Juniors Erich Braun and Adreas Forstner, both from Germany, lead the Irish both on and off the field.
Braun provides the offensive catalyst for a team that relies very heavily on its defensive strength.
"Erich is big-time in holding the ball," sophomore co-captain Greg Martin said. "It's probably one of the biggest things he does for us because it gives the offense, as well as the rest of the team, time to settle around him."
While Braun leads the Irish on offense, Forstner takes control on defense. Along with Martin and Griffin Howard, Forstner helps form the core the Irish defense.
"Andy is a great defender," fifth-year senior Howard said. "He is very vocal on the field for us and he always comes to play."
Wisdom comes with age
Braun and Forstner have much more in common than just nationality. They live together and each play important roles on offense and defense.
Even more, both possess something more important than any skill: age and experience.
Forstner will turn 24 in February and gained much experience playing against top competition in Germany.
"I think the age factor has helped us a lot," Forstner said. "It makes it much easier on us to come in as a freshman at 20 or 21, having already played against such talented competition in Germany. Our experience on the field before we came here allowed us to come in and play right away."
Braun is also older than most members of the class of 2003 at 22. He entered Notre Dame late due to the length of time Germans spend in school prior to college.
"The age difference has to do with the school system in Germany," Braun said. "We have 13 grades instead of 12, and afterwards everyone has to give a year of military or civil service. So that usually puts you at 19, 20 or even 21 before you can start college."
Speed, skill and smarts
Often considered one of the best forwards in the Big East, Braun is the central leader of the Notre Dame offense. Hindered by a hamstring injury last season Braun only played 13 games but still managed to be the team's second-highest scorer.
As a freshman, Braun was named Big East Rookie of the Year, becoming the first men's player at Notre Dame to earn one of the league's player of the year awards.
"Erich is an exceptional goal scorer," head coach Bobby Clark said. "He has a tremendous ability to get the ball in the net. He really has a great feel for the game."
Braun is known for his aggressive style of play and his desire to make something happen on offense.

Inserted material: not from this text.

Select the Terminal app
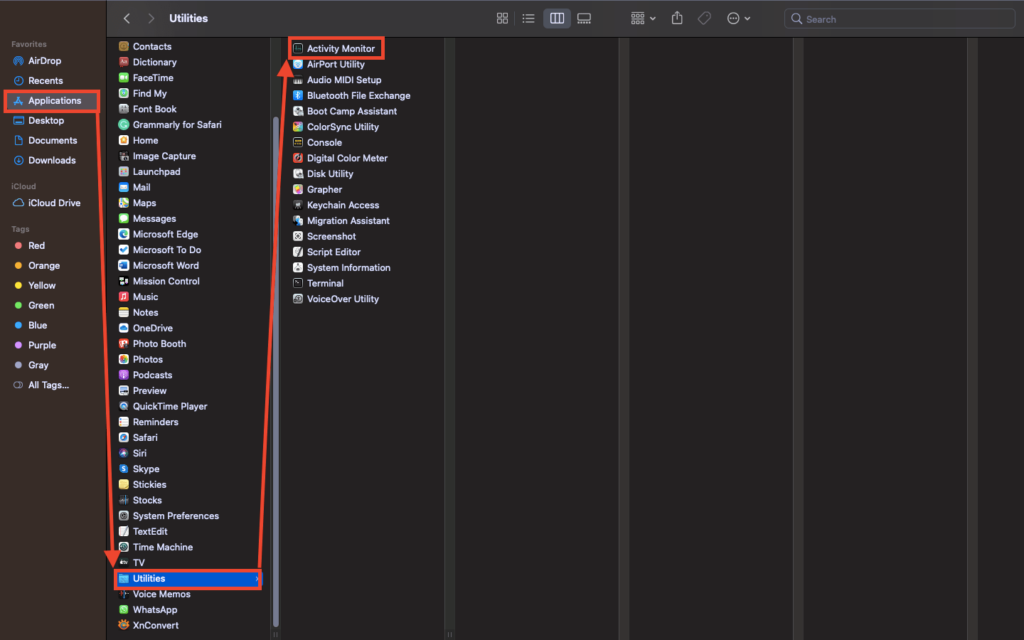The image size is (1024, 640). (x=325, y=283)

"As soon as we go on offense, I want to touch the ball," Braun said. "I just want to get the ball and open up spaces and lay routes for the other guys to create goals."
Braun's effectiveness on the field comes from his experience and his sharp skills.
"Erich has knowledge beyond what most players of his level have," Martin said. "He uses his great vision to play the ball forward, and he sees things most college players don't. He plays a much more sophisticated style of game than most forwards at this level."
Forstner's teammates refer to him as The General. Maybe it's because of his age or maybe it's because of the great knowledge of soccer that he picked up from his years playing with some of the best talent in Germany.
"With his age, Andy has insight to the game that can only come through a couple of years in competitive play, especially abroad," Martin said.
But most likely, Forstner's moniker comes from the way he leads his team on the field.
"Andy is a leader for us on and off the field because he has such excellent leadership qualities," Clark said. "He is very vocal during the game. He has a lot of heart, and he always plays really hard."
"When I'm on the field, I'm usually very vocal, and I try to direct people around me to give them help if I can," Forstner said. "They say I keep everyone awake out there. I just want to do whatever I can for the team."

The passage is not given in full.